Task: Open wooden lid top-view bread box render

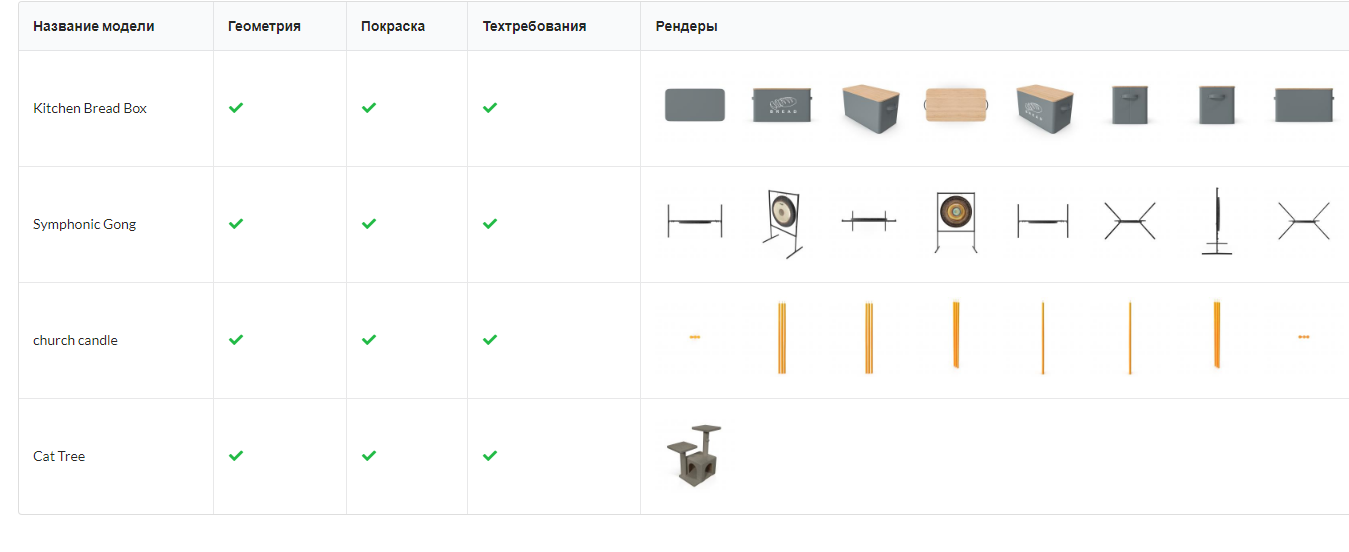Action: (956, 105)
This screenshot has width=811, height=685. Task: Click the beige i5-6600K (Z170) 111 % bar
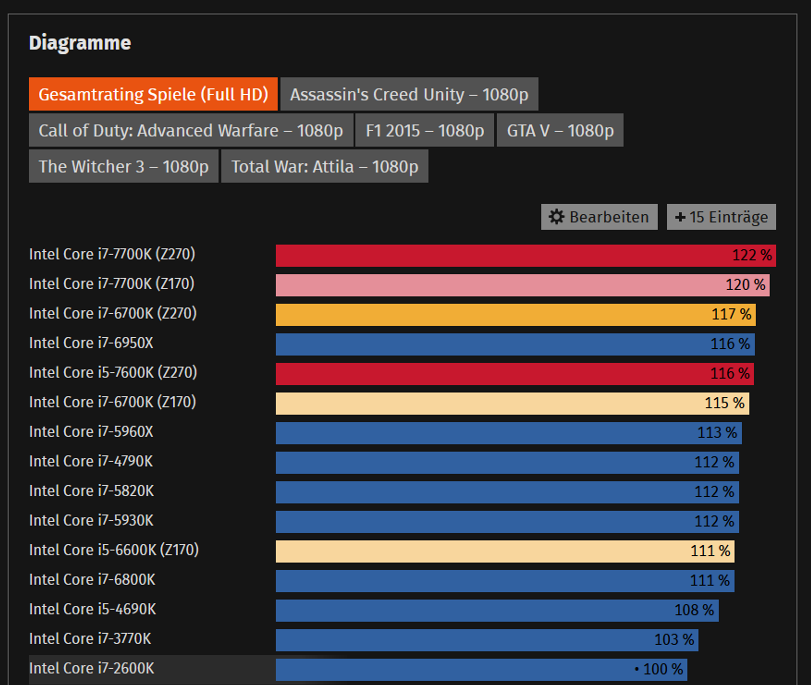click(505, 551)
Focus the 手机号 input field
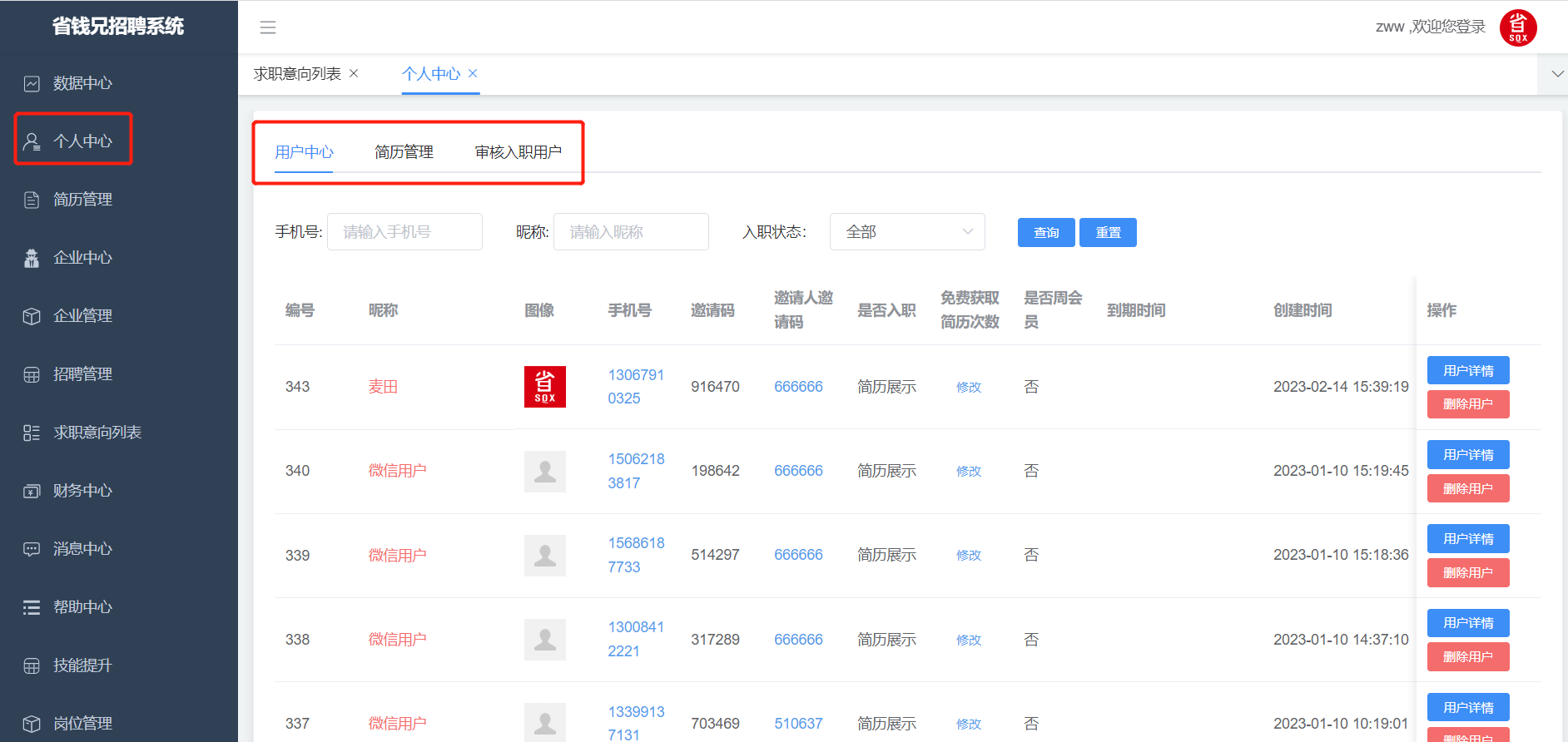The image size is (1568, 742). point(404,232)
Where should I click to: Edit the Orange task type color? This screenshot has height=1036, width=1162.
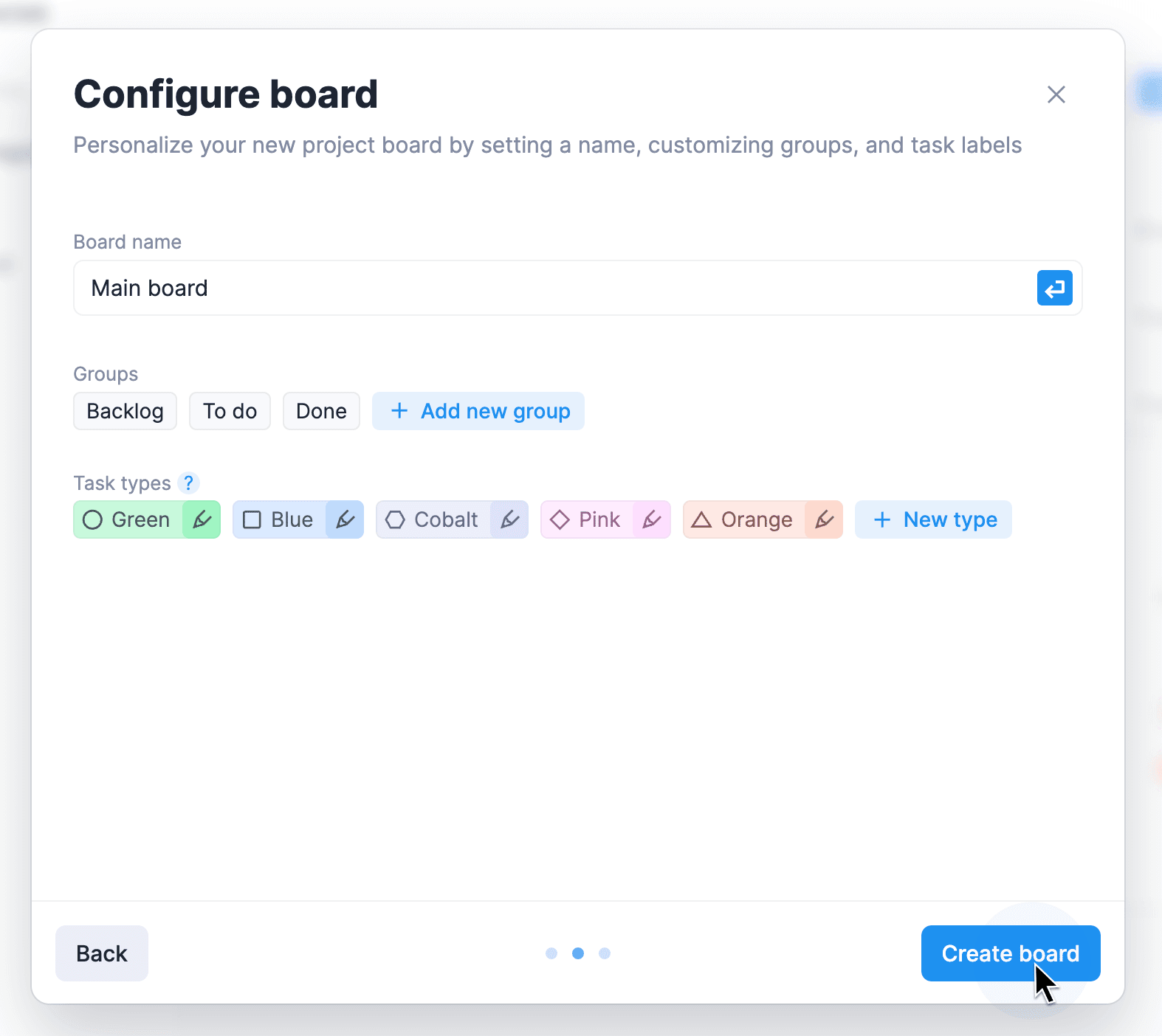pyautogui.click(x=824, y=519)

...

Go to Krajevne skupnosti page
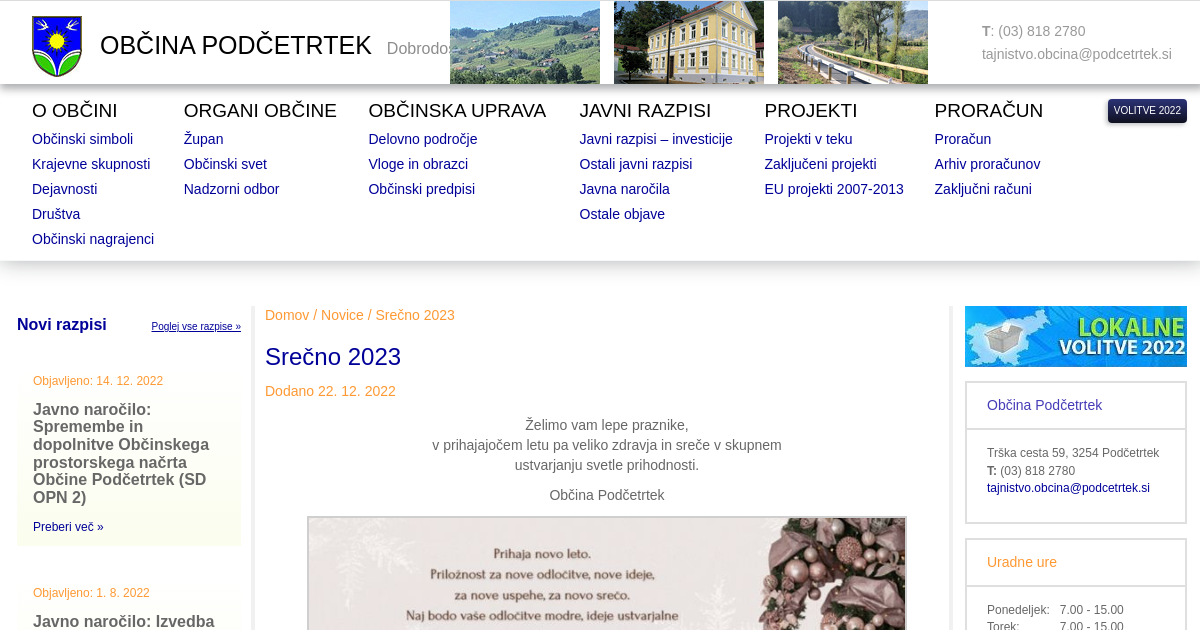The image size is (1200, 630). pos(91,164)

---

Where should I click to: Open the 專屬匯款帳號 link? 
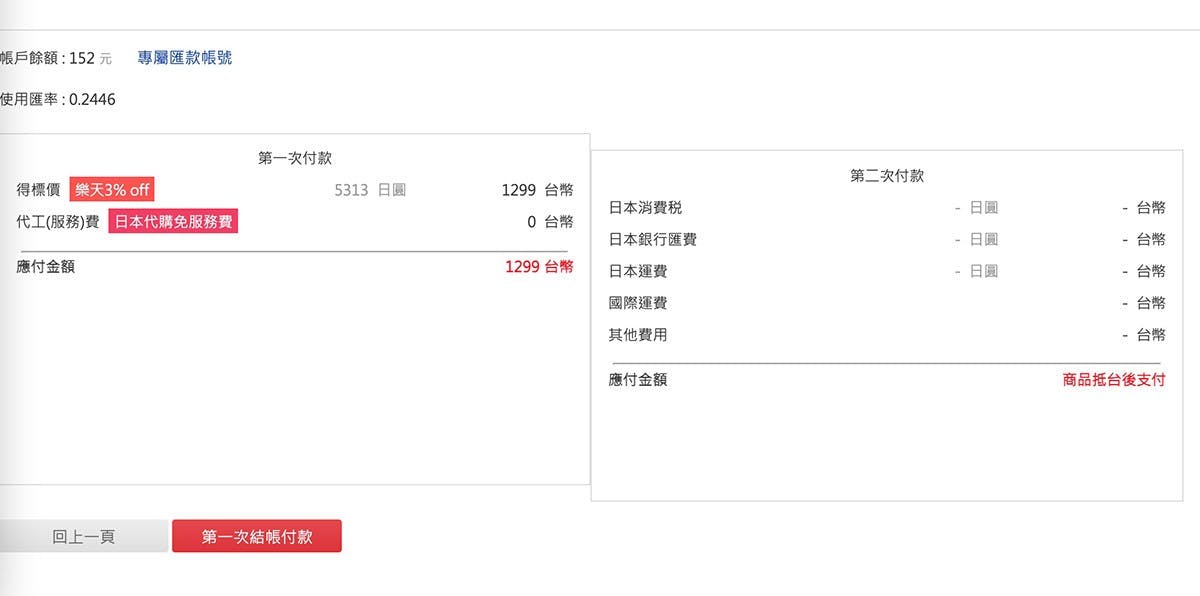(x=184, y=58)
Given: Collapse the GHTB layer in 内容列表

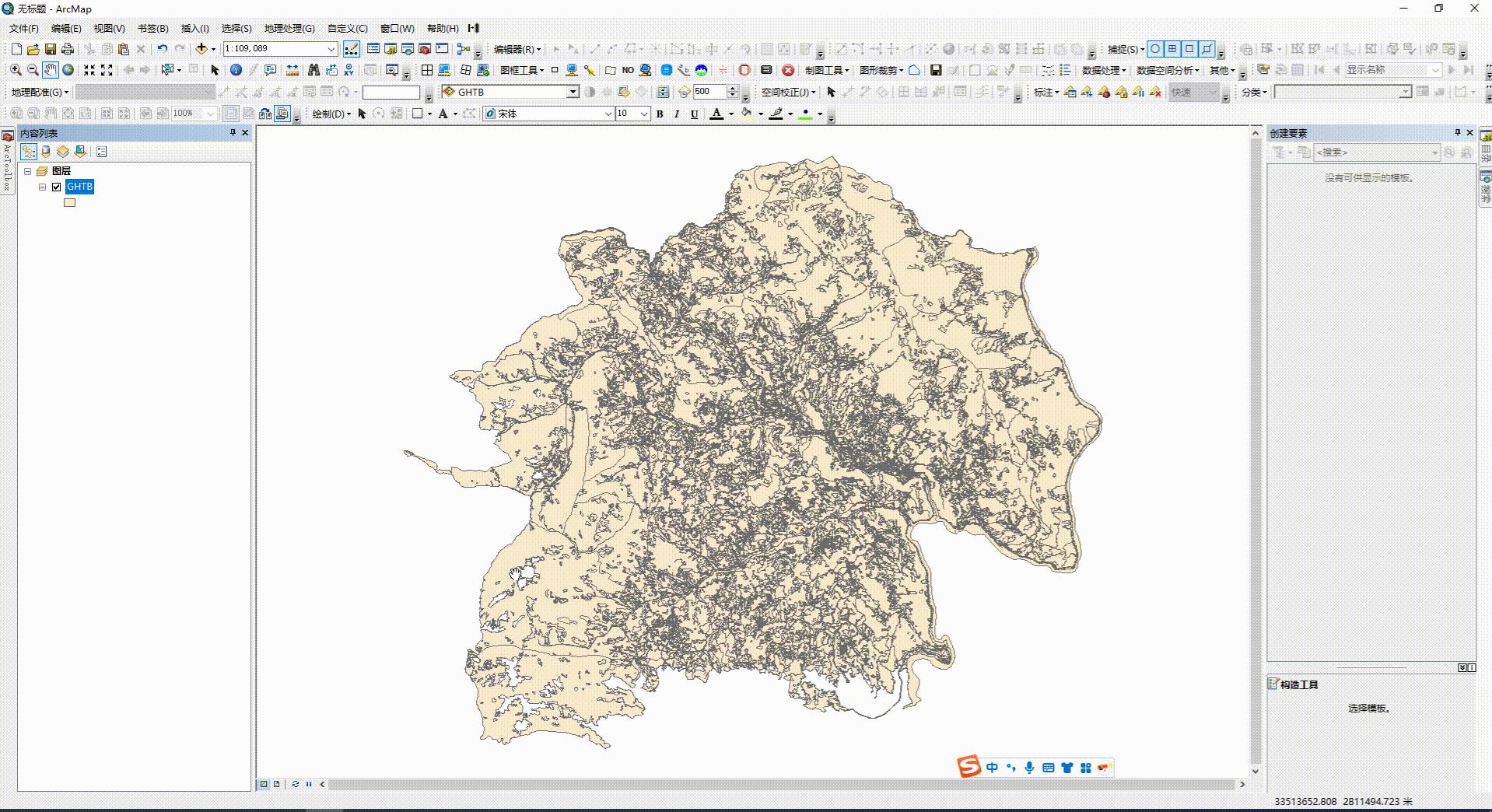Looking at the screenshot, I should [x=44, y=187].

### YOUR TASK
Copy the lines above word for word, starting at the line with "This screenshot has width=811, height=685." and ending at the line with "The image size is (1568, 742). point(404,232)", both included, and leave out the pictures.

### RESULT OF THIS EXERCISE
This screenshot has width=811, height=685. Task: Click the beige i5-6600K (Z170) 111 % bar
click(505, 551)
Focus the 手机号 input field
The image size is (1568, 742). point(404,232)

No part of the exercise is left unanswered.